◆ What is required ◆
Restrict the output to the lines below starting at the one that contains "[Giphy] (155, 2330)" and ending at the one that contains "Ethiopian Airlines(ET) flights", and restate them word for word, both ends included.

◆ Study material ◆
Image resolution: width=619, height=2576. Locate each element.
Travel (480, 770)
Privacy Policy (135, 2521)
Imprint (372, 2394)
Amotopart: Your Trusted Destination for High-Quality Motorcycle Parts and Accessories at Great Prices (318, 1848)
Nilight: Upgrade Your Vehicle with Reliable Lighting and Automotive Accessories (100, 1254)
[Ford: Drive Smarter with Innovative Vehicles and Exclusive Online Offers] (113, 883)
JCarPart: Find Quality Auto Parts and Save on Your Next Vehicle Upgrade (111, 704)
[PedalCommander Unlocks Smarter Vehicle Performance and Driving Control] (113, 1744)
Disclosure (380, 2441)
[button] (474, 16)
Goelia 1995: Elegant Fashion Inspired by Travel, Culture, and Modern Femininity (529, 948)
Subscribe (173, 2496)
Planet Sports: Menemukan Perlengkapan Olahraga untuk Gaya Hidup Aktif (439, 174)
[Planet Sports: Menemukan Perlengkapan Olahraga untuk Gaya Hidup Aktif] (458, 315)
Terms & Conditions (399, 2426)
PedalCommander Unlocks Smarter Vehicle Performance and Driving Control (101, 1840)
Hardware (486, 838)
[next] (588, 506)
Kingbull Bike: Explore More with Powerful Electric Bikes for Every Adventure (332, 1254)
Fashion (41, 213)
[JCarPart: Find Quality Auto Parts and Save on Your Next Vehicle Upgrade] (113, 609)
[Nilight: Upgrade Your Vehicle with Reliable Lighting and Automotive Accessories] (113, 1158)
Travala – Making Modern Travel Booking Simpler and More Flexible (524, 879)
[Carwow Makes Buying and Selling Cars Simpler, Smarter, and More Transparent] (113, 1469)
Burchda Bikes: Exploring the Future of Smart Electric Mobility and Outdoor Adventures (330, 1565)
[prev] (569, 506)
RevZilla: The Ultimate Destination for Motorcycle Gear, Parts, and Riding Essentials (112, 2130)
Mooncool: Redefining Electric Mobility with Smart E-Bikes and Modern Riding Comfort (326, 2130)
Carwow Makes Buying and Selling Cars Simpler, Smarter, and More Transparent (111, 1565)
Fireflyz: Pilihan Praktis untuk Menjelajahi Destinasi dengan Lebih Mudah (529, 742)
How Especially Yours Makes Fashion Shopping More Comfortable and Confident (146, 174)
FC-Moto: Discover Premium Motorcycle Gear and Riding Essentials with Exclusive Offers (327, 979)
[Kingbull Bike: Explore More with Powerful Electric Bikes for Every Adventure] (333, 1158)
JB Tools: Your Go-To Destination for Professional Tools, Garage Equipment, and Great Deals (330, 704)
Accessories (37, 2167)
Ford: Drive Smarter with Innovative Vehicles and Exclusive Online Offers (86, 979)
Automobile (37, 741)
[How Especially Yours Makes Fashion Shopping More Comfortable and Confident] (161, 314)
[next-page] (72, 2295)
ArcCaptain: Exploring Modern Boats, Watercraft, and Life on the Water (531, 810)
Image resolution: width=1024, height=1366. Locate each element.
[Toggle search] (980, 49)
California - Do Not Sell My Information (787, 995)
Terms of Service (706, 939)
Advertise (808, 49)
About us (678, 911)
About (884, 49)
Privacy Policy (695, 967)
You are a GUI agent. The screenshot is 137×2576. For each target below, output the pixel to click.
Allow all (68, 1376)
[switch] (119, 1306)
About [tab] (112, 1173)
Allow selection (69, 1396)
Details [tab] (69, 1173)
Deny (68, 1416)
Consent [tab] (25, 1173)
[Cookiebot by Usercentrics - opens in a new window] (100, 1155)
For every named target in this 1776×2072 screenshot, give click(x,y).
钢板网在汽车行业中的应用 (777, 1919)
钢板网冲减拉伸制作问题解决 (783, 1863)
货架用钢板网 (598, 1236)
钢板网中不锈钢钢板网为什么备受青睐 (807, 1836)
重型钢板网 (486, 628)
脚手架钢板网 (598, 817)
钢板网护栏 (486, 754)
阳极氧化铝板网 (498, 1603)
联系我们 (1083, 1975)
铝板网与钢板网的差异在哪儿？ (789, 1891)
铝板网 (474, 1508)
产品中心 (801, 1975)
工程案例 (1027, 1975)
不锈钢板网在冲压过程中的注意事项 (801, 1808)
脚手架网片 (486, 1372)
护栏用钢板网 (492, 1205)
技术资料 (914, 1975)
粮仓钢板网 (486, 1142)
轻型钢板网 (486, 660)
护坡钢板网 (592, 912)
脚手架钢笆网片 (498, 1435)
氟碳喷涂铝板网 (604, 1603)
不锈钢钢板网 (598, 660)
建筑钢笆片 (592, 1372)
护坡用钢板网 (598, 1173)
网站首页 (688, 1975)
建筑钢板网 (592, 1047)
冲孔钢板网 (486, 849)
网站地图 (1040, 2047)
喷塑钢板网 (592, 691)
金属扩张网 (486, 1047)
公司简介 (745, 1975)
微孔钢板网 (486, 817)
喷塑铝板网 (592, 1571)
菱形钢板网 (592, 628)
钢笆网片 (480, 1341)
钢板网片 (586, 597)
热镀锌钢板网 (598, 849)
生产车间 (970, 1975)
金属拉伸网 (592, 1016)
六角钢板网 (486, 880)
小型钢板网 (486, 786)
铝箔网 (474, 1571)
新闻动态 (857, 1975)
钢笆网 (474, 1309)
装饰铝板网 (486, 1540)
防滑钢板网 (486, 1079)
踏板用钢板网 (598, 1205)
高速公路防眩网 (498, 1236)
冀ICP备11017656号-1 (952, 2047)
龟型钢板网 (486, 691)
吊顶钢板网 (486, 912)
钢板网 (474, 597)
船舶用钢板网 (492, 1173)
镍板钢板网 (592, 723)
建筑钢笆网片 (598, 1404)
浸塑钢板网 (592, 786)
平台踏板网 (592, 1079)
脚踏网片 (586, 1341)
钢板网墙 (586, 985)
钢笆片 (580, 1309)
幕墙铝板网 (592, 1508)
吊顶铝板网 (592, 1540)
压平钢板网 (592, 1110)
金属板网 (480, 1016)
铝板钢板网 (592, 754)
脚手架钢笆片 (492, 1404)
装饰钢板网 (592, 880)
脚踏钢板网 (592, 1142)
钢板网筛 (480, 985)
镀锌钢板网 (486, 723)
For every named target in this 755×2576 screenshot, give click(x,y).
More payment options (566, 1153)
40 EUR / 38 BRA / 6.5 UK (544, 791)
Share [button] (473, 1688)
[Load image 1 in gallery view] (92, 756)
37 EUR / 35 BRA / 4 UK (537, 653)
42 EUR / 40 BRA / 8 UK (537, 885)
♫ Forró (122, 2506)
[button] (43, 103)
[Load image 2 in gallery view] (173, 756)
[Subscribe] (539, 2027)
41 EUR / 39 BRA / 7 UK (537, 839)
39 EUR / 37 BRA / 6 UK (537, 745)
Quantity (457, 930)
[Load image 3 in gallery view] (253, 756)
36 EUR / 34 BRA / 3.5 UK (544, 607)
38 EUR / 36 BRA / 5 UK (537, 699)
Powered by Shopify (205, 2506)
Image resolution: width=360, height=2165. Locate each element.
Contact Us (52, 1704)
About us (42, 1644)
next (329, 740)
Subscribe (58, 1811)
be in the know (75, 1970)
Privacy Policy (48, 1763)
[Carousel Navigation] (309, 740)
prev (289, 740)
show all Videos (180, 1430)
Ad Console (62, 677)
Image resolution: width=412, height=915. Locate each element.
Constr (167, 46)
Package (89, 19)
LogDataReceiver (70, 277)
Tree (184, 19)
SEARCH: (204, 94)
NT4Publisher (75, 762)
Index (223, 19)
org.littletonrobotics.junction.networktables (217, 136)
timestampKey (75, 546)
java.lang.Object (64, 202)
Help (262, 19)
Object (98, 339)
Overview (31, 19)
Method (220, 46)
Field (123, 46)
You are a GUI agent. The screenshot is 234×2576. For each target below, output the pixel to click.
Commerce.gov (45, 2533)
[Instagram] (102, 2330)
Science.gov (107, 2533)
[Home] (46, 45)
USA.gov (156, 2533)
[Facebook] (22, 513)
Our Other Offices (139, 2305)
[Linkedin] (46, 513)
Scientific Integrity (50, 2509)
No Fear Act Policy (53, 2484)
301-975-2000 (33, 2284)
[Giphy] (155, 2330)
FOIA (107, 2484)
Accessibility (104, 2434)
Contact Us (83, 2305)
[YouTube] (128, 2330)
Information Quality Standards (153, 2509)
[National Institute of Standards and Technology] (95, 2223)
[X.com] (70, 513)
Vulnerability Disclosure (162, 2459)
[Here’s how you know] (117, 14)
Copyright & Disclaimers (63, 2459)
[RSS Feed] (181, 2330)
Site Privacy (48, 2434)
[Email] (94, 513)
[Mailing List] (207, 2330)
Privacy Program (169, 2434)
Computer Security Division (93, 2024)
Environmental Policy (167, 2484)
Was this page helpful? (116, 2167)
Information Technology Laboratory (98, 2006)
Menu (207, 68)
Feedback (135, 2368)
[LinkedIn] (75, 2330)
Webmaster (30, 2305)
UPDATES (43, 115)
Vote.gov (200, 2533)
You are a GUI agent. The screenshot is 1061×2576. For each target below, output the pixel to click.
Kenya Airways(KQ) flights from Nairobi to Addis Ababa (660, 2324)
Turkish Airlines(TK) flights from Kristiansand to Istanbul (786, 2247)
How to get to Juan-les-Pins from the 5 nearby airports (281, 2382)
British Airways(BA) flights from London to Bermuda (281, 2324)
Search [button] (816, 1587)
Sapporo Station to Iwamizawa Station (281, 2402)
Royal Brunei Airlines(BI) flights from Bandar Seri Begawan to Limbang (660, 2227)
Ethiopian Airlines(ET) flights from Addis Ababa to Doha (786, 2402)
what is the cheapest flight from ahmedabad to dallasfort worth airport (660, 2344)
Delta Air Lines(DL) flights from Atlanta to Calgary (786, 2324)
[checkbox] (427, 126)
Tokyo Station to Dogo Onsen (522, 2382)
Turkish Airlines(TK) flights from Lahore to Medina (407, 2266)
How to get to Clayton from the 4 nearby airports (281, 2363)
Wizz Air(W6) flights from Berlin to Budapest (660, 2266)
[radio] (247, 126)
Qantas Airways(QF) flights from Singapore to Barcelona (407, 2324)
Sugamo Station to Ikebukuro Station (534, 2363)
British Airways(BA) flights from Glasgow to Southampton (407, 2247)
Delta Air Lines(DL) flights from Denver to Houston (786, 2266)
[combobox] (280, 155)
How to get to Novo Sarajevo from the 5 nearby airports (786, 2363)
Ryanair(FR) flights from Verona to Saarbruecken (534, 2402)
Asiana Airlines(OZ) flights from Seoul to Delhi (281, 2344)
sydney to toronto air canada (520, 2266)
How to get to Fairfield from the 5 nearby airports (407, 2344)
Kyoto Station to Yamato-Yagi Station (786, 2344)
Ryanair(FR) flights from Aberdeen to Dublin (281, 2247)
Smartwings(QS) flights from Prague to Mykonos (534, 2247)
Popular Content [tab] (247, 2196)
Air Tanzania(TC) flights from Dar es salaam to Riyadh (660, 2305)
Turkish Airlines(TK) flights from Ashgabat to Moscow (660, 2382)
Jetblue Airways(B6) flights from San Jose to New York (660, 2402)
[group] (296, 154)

◆ Result below ◆
[Giphy] (155, 2330)
FOIA (107, 2484)
Accessibility (104, 2434)
Contact Us (83, 2305)
[YouTube] (128, 2330)
Information Quality Standards (153, 2509)
[National Institute of Standards and Technology] (95, 2223)
[X.com] (70, 513)
Vulnerability Disclosure (162, 2459)
[Here’s how you know] (117, 14)
Copyright & Disclaimers (63, 2459)
[RSS Feed] (181, 2330)
Site Privacy (48, 2434)
[Email] (94, 513)
[Mailing List] (207, 2330)
Privacy Program (169, 2434)
Computer Security Division (93, 2024)
Environmental Policy (167, 2484)
Was this page helpful? (116, 2167)
Information Technology Laboratory (98, 2006)
Menu (207, 68)
Feedback (135, 2368)
[LinkedIn] (75, 2330)
Webmaster (30, 2305)
UPDATES (43, 115)
Vote.gov (200, 2533)
You are a GUI agent. The screenshot is 1061×2576. For each target below, output the pixel to click.
Kenya Airways(KQ) flights from Nairobi to Addis Ababa (660, 2324)
Turkish Airlines(TK) flights from Kristiansand to Istanbul (786, 2247)
How to get to Juan-les-Pins from the 5 nearby airports (281, 2382)
British Airways(BA) flights from London to Bermuda (281, 2324)
Search [button] (816, 1587)
Sapporo Station to Iwamizawa Station (281, 2402)
Royal Brunei Airlines(BI) flights from Bandar Seri Begawan to Limbang (660, 2227)
Ethiopian Airlines(ET) flights from Addis Ababa to Doha (786, 2402)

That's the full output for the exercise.